The next day I picked up the first machine and put it back in the table and got right back to work. I was determined to get these cursed vests done and out of my life. All was going well until the very last vest. I was putting in the rubber tubes (my solution to the lack of black rubber tubes? Clear vinyl tubes with black pipe cleaners inside of them!) and was cutting one down to size and misjudged my cut and managed to slice my knuckle open. Strike five. Ugh.

Anyway.... after all is said and done, the director is super-pleased with how they turned out. I am too, all things considered. There's definitely more I could've done, but seeing as how this is a volunteer project and the only thing I'm getting compensated for is the supplies, I wanted to cut my losses. No pun intended.

And now, the pics:

photo photo


The current project I'm working on is another commissioned piece. "Can you make a Muno costume?" I have no idea who or what Muno is, so I googled it and turns out it's a character from Yo Gabba Gabba. I've only seen snippets of the show, but I understand it's a pretty faboo show.

When I say yes to making the costume, I have no idea how I'm going to do it. It's a basic jumpsuit, to be sure, but it's bumpy and has an exaggerated headpiece. I've done three-dimensional characters before (a Pink Panther head, of all things!), so I didn't figure it would be too difficult - just time consuming.

I set out over the weekend to get it started and hopefully get it done. I worked most of Sunday afternoon and got the main body done (with the exception of hemming).


...and got the basic pieces of the head cut (after some basic drafting and trial muslins).

Last night I assembled the head and am super pleased at how it is coming along.

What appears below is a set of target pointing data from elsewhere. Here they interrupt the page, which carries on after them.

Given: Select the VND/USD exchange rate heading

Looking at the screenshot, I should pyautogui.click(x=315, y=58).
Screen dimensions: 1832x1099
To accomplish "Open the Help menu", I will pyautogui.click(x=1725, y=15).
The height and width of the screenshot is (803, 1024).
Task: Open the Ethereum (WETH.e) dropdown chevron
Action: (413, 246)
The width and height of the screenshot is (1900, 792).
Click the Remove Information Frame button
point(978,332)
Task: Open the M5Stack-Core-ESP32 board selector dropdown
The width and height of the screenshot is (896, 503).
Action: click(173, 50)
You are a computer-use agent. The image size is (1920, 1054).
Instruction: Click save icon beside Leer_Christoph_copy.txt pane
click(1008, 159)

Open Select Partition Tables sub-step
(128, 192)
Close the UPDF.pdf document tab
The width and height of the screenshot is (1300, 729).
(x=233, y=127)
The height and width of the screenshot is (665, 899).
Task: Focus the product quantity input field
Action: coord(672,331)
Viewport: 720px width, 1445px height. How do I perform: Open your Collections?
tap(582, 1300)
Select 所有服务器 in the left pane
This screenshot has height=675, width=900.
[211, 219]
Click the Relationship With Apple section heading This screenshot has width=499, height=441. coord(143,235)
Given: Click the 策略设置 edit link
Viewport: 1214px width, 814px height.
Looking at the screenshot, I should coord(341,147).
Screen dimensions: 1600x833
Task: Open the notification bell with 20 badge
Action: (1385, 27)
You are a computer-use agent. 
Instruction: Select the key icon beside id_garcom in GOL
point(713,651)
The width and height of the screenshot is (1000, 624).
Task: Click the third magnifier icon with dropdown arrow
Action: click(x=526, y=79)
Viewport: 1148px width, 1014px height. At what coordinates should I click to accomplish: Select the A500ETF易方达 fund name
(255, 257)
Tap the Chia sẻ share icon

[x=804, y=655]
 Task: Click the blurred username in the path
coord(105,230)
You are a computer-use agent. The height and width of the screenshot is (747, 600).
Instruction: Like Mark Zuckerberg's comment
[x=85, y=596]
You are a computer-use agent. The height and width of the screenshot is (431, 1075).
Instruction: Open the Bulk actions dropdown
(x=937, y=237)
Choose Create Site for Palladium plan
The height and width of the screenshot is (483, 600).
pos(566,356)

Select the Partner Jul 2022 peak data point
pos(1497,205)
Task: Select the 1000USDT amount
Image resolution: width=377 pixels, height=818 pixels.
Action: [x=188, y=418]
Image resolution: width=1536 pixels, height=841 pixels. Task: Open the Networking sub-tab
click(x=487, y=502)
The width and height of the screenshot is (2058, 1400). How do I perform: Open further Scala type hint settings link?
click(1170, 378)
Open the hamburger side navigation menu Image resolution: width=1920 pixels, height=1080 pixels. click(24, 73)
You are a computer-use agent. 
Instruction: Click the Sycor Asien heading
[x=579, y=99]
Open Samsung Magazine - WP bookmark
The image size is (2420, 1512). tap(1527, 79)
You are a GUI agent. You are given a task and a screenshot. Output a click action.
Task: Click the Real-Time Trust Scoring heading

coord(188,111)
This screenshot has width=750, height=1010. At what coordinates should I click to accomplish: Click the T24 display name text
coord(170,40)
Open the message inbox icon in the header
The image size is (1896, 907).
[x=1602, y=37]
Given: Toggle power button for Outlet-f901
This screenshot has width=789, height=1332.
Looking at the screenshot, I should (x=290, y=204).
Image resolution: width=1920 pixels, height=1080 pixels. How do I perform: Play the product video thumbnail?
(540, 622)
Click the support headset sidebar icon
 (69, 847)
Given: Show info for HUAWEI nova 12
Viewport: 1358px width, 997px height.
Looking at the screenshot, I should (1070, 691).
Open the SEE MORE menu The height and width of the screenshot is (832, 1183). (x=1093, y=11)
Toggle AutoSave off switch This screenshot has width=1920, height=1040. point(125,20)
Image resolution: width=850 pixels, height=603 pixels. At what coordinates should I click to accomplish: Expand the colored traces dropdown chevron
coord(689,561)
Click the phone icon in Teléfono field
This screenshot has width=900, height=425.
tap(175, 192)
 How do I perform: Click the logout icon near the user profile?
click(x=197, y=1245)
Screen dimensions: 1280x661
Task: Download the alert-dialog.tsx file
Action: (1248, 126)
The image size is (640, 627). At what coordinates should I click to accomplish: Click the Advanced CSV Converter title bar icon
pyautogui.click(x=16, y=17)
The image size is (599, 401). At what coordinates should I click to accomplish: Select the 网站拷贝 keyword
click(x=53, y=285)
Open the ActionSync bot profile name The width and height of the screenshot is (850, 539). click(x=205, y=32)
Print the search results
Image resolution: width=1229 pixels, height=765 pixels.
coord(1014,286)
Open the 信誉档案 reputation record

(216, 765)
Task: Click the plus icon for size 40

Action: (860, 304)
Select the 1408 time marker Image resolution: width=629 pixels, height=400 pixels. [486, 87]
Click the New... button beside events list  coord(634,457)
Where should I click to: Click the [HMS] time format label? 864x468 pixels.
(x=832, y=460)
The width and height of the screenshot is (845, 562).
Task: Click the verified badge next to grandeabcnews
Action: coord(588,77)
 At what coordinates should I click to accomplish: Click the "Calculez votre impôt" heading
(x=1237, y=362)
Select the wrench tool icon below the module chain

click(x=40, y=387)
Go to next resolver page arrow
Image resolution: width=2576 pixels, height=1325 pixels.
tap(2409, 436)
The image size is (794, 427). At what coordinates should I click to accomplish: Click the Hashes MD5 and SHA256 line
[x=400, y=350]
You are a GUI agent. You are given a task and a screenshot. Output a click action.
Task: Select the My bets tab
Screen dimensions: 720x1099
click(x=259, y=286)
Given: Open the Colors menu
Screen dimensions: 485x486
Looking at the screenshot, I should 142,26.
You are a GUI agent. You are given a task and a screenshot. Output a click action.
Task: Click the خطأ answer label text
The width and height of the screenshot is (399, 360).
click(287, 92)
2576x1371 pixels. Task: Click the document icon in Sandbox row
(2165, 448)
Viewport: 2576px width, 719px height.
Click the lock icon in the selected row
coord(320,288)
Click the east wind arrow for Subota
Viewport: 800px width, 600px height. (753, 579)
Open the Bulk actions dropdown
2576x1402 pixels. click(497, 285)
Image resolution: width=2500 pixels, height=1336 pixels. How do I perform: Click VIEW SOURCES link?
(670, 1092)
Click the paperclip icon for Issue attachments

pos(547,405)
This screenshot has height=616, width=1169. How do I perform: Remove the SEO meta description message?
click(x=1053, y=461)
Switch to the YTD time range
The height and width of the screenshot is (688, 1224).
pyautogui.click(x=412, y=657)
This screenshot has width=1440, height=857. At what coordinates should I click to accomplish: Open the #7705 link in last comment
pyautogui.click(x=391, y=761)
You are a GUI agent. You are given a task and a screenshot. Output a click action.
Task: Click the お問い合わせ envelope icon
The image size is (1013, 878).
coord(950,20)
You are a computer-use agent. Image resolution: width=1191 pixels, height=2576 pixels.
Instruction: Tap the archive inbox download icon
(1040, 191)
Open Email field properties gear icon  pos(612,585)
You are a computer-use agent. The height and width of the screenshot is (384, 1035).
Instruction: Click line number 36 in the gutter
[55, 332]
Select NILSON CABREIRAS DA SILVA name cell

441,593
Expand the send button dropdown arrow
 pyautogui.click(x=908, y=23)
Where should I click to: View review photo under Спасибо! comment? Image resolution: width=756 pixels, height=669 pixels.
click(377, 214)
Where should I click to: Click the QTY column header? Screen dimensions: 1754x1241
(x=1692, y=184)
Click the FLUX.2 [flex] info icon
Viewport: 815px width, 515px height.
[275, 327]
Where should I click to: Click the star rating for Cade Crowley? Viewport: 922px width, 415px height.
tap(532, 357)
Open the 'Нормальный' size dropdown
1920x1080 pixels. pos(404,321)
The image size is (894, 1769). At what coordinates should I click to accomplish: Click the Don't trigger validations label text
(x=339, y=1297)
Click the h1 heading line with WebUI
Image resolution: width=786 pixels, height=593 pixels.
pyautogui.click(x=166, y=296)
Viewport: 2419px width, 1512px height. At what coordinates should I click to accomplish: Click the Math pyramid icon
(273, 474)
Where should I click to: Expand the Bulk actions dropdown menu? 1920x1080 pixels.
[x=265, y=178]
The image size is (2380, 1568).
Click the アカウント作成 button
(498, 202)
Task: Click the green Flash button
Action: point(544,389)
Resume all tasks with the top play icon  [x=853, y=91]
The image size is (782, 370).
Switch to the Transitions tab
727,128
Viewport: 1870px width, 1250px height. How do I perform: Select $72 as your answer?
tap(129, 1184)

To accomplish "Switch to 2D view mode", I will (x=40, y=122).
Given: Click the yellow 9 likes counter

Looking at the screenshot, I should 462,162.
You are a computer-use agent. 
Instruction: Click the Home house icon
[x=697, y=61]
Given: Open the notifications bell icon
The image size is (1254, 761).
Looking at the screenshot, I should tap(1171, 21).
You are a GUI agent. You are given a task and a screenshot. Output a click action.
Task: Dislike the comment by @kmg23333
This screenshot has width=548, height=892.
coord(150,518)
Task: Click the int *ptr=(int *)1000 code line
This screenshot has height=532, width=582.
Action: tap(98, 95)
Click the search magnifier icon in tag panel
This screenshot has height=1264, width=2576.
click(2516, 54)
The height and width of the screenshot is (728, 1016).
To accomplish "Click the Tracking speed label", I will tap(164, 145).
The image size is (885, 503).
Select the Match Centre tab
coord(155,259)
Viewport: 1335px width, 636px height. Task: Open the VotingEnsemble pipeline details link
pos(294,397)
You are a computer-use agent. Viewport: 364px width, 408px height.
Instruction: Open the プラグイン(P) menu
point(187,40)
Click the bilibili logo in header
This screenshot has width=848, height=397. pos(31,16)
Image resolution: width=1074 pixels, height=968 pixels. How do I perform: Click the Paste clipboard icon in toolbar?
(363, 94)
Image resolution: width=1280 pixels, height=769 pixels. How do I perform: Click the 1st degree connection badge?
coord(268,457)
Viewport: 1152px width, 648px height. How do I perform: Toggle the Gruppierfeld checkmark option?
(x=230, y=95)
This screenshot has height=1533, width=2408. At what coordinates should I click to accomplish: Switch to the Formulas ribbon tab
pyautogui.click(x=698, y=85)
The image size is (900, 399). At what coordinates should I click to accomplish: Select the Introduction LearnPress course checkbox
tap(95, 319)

Miss P modeling the pre-stuffed head:
(All those rolls of paper behind the girl? Patterns. I definitely need to come up with a better storage system.)

And here's the stuffed / completed headpiece.

Tonight's project is to finish the hemming and make the feet. (Which is going to necessitate another trip to JoAnn's - grrrrrr....)


On the running front - still in training. I've been slacking too much there. Being sidelined with yet another sinus infection is killing the training. I think I should probably just start running while sick. Gah. It's so tough, though.